Last summer’s high temperatures exacerbated the deadly wildfires in Canada and Hawaii, fueling the intense heat waves in Europe, the U.S., Japan, and South America.

Scientists from the University of Cambridge and Johannes Gutenberg University Mainz have reconstructed the ancient climate using tree ring patterns, and their work revealed how exceptional the 2023 summer temperatures were.

Their analysis shows that summer 2023 temperatures were at least 0.5°C above 246 C.E. (AD 246), which registered the hottest summer before direct measurements began, and humans started to raise global temperatures by burning fuels.

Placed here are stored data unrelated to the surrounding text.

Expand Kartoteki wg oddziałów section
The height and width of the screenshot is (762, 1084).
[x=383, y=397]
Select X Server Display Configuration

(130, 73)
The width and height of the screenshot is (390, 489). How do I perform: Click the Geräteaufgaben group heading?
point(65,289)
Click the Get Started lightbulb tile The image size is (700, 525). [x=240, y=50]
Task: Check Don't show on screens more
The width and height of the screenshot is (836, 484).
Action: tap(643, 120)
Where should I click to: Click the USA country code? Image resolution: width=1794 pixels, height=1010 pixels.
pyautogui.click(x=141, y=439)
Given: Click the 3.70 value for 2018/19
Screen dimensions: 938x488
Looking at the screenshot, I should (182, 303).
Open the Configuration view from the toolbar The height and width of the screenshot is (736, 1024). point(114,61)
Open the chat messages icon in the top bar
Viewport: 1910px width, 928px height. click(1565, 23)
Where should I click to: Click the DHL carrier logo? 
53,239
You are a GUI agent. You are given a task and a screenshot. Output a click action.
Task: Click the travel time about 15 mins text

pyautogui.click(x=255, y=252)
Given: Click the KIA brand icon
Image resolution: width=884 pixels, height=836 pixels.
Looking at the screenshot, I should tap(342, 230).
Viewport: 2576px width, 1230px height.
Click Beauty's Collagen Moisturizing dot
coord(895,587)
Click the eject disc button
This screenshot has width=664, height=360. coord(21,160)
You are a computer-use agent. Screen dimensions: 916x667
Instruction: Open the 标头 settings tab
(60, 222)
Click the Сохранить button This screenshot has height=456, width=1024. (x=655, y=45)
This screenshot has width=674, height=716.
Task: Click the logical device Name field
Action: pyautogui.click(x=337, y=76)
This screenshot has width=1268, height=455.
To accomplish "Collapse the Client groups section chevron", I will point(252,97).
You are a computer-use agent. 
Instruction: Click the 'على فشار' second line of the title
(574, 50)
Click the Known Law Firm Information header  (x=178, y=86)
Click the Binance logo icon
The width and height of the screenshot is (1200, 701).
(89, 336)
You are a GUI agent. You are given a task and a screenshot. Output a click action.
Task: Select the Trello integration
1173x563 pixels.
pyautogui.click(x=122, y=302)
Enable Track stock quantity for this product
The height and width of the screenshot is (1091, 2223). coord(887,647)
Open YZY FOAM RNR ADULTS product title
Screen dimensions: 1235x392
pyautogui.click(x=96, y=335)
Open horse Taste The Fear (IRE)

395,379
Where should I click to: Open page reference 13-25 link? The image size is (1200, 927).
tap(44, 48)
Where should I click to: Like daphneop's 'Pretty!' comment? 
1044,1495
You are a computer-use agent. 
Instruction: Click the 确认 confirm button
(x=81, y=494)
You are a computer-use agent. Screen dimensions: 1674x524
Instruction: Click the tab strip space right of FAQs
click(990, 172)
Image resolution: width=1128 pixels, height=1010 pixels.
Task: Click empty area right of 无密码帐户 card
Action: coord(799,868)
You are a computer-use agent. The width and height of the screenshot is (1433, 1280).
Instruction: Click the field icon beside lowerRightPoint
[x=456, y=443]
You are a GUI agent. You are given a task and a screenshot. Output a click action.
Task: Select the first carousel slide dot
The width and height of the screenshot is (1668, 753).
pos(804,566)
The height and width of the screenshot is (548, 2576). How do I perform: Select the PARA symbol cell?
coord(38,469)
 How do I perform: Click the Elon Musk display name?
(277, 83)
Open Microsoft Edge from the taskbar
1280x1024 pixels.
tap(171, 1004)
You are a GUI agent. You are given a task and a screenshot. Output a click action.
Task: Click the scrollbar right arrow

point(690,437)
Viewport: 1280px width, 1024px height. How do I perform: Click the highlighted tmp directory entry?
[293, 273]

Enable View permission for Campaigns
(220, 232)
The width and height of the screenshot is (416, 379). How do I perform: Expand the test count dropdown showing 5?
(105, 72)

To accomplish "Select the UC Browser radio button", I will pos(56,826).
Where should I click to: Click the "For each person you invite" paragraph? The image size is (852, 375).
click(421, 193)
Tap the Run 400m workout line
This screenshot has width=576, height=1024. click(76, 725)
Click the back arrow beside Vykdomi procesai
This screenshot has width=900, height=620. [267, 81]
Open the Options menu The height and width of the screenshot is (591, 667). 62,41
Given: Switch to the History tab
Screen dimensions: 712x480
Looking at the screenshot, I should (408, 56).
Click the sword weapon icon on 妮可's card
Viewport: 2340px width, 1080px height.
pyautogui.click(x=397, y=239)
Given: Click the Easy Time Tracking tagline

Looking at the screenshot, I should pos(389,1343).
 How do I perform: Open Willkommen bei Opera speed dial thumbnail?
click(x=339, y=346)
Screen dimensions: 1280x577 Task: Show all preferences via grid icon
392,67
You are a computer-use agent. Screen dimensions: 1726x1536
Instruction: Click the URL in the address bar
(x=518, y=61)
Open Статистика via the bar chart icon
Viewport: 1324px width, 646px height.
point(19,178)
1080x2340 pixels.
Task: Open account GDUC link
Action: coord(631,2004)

Based on tree ring data, the authors find that 536 C.E. (AD 536) is the coldest summer in the past two thousand years; the summer 2023 temperature is 3.93°C hotter. This cold period is associated with a large volcanic eruption spewing vast amounts of sulphur into the atmosphere, helping it cool rapidly.

Most of the warmer periods recorded in the tree rings are ascribed to the El Niño climate pattern, but in the last 60 years, rising temperatures from GHG emissions have caused El Niño events to become stronger, leading to hotter summers.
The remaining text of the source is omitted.